TEATRO MARCONI, 3 Agosto 2021 –

Entrano in scena, da sinistra verso destra: una spumeggiante Marylin, un’adorabile isterica Mondaini e un eternamente stupefatto Stanlio.

Così diverse nel linguaggio non verbale eppure così ricercatamente uguali e simbioticamente prossemiche: sembrano uscite da un’unica matriosca.

Tre sorelle, la cui famiglia “ha scansato loro le fatiche”, si trovano il noiosissimo ménage quotidiano invaso da una brigata di militari, “amanti così provvisori!” .

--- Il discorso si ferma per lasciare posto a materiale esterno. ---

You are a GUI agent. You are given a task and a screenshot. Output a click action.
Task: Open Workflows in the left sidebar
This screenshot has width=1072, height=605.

Nell’attesa di scoprire la verità sull’amore, “benedetto incantatore”, hanno eretto un altare di valigie dedicato a Mosca: la vagheggiata città dell’infanzia perduta dove, pur di tornare, sono disposte a immolarsi in qualsiasi sacrificio: “tanto si sa, il matrimonio è una catena di delusioni !” .

Non sono indenni, nondimeno, a momenti di profondo sconforto, nei quali però sanno librarsi come sibille in rituali magici, intonanti lamenti da “dies irae”. “Bisogna vivere, si sa! “.

E allora anche il saluto della banda ai militari in partenza può assumere la dolce limpidezza di un requiem allo xilofono. Ma “perchè bisogna vivere “, questo ancora non si sa. Ma a teatro lo si scoprirà.